▸ Exercise aim
The lines from the one containing "Given: Select the Text tool in left toolbar" through the last one in the data: please copy those exactly, and only those, without the pictures.

▸ Pixel coordinate grounding data
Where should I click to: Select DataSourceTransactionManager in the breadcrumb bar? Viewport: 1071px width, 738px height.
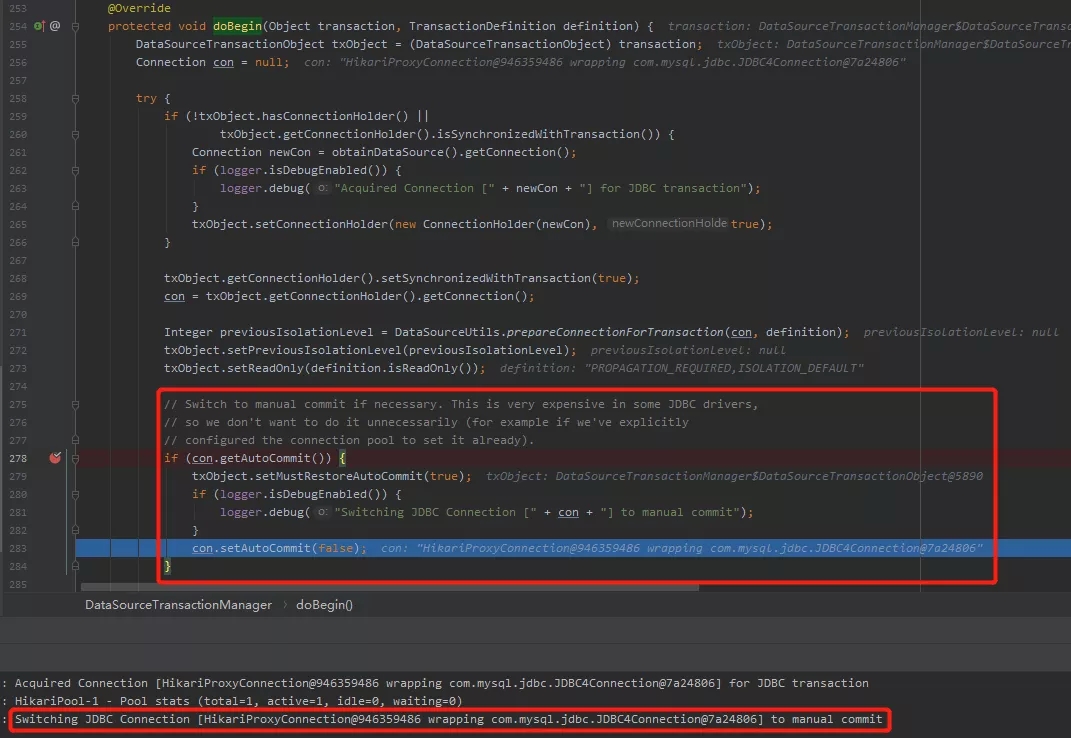pyautogui.click(x=178, y=605)
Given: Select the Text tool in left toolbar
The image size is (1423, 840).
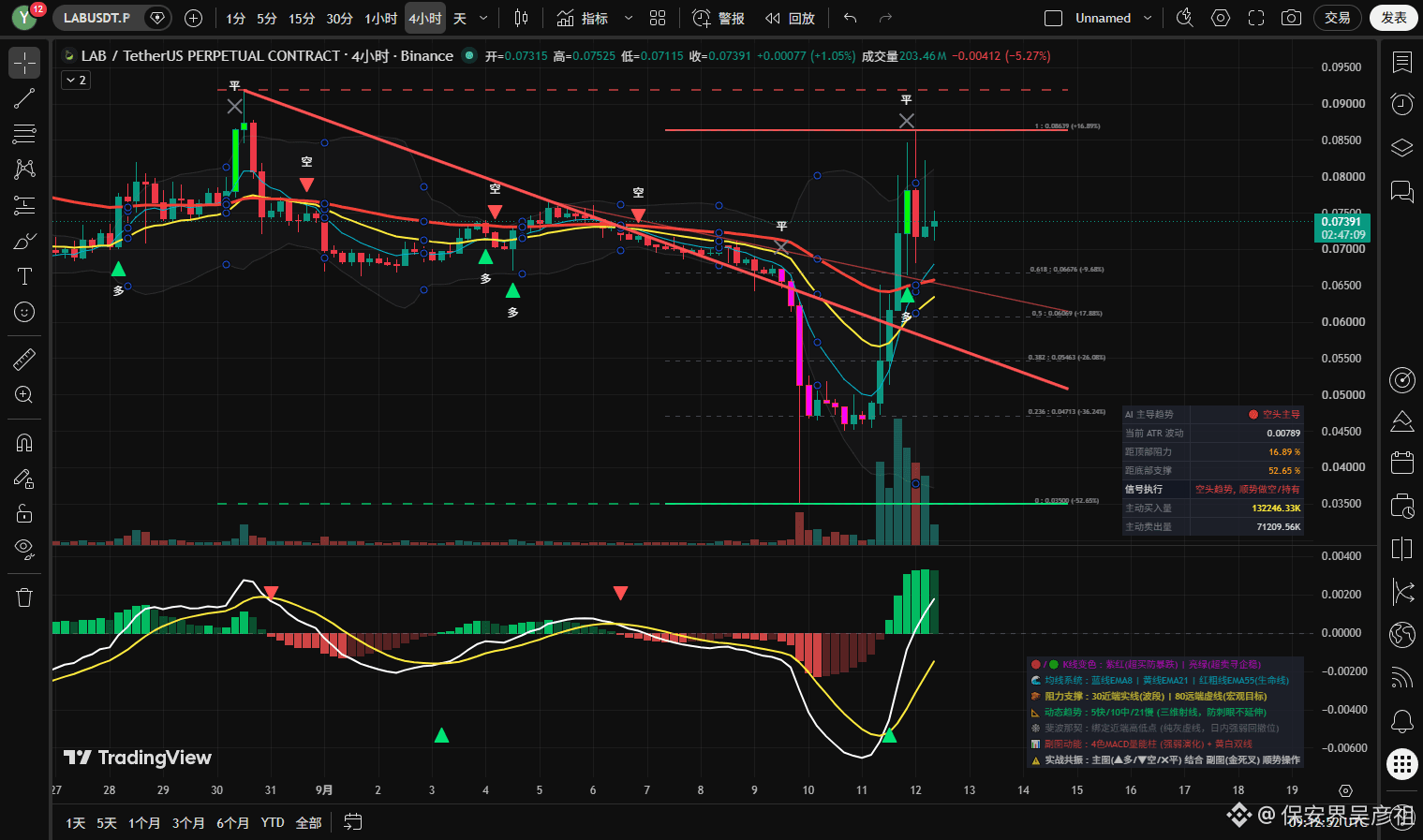Looking at the screenshot, I should (x=24, y=276).
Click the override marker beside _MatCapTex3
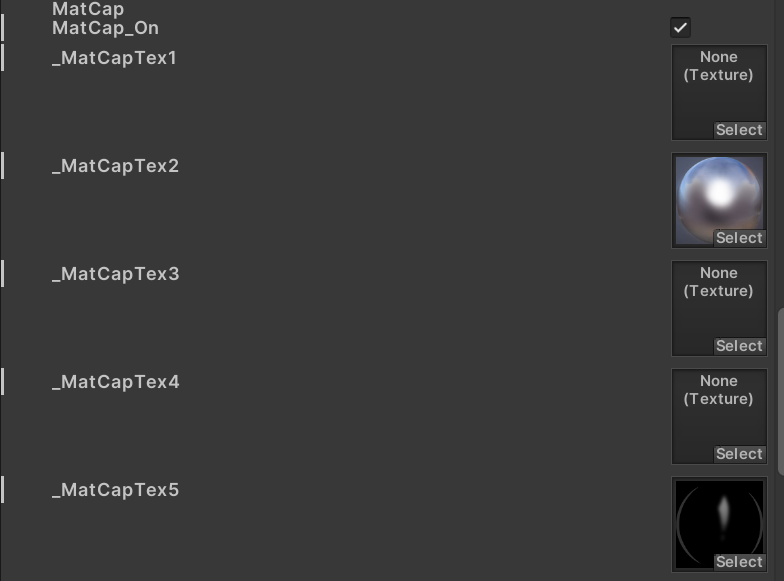 click(2, 273)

▸ Reply
Given: Select the Text tool in left toolbar
The image size is (1423, 840).
Looking at the screenshot, I should (x=24, y=276).
Click the override marker beside _MatCapTex3
 click(2, 273)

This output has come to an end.